A quick survey of the disarray around them proves Brittany's point. "Guess not," Santana mumbles, surprised to find socks still sitting beside her on the hood. She's about to ask, but Brittany reaches down and produces a pair of sneakers with a proud grin. Santana smiles sheepishly, brushes off the soles of her feet, and tugs the socks on.
"So, I guess we did it?" asks Santana awkwardly. The shoes are a suspiciously accurate fit.
"Absofruitly," Brittany says with a grin. Santana blinks and offers another tentative smile. Brittany tucks Santana's hair behind her ear and emphasizes, "We all did it."
Brittany's fingertips feel like fire. Or electricity.
(The other girl still sleeps. Maybe these really are butterflies.)
"Anything you wanna bring me up to speed on?" Santana asks, with the same trepidation her college friends used to wear when asking about blackout-drunk shenanigans.
Brittany's smile softens and her eyes grow deep. It makes Santana nervous.
Brittany reaches out again and traces the shell of Santana's ear. "You saved my life," she says, her deep look belying her habitual cocky grin.
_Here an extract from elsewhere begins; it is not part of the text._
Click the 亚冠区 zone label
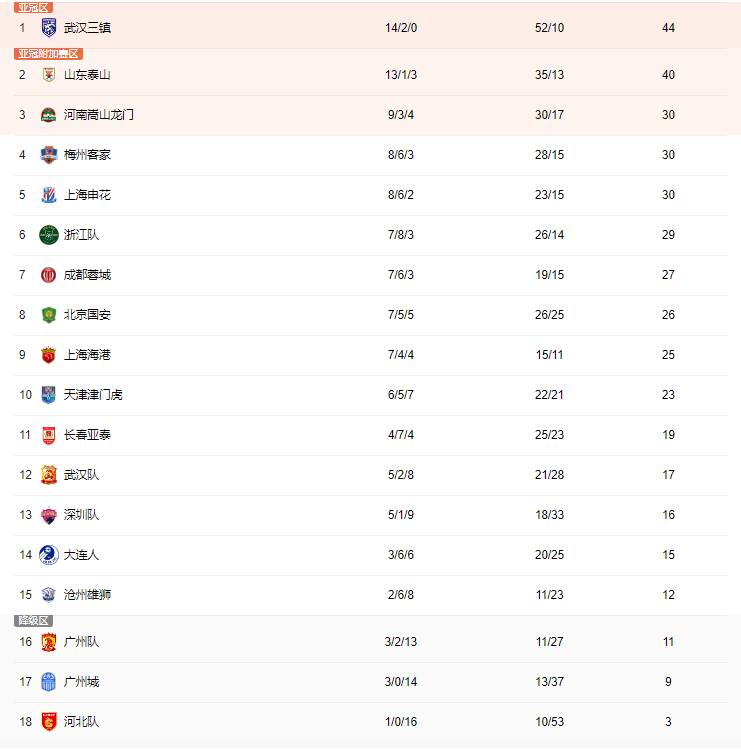The image size is (741, 749). [33, 7]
"She did?" croaks Santana.
The grin melts and Brittany's eyes shine, like they're wet. Brittany leans closer and cradles Santana's jaw. "No, you did," she whispers.
They're about to kiss when Sam ruins it. "Come on, let us find food," he calls.
Brittany smiles serenely, brushes her thumb over Santana's cheek, and perks up to face Sam. "You better mean shawarma," she announces, holding her hand out to help Santana up out of Snix's car-nest. "'Cause I was serious."
"Shawarma?" Santana asks, stumbling off the hood and trailing Brittany to the ambulance.
"Yeah," Brittany says, grabbing Santana's hand. "I saw a food joint with a sign in the window. I dunno what it is, but I wanna try it."
"We have more pressing matters," Quinn sighs. She gestures at Finn, who's holding his chin with both hands. "Finn busted his jaw, so we need a real medic."
Brittany purses her lips and says nothing. The tall guy sighs. "I'll go grab one," he offers, jogging off around the ambulance to where the emergency workers are tending a clump of civilians.
Santana squeezes Brittany's fingers shyly. Brittany turns to her and Santana makes a small pout, using Brittany's shoulder to block it from Finn's sight.
Brittany grins and squeezes back.
Shawarma turns out to be pretty awesome. It's even better with Brittany's hand on her knee. They sit beside each other and Sam declares it fate that they use opposite hands to eat; Quinn rolls her eyes at him and stares pointedly at the table where she suspects they're holding hands.
Finn looks sullenly at their food, bound by doctor's orders and several wires to keep his mouth closed.
When Sam makes a scene by smashing his cup on the floor, Brittany leans in and presses a quick kiss to Santana's cheek. "Thanks for socking Finn, by the way," Brittany whispers.
Santana spits her water back in her glass. "What?"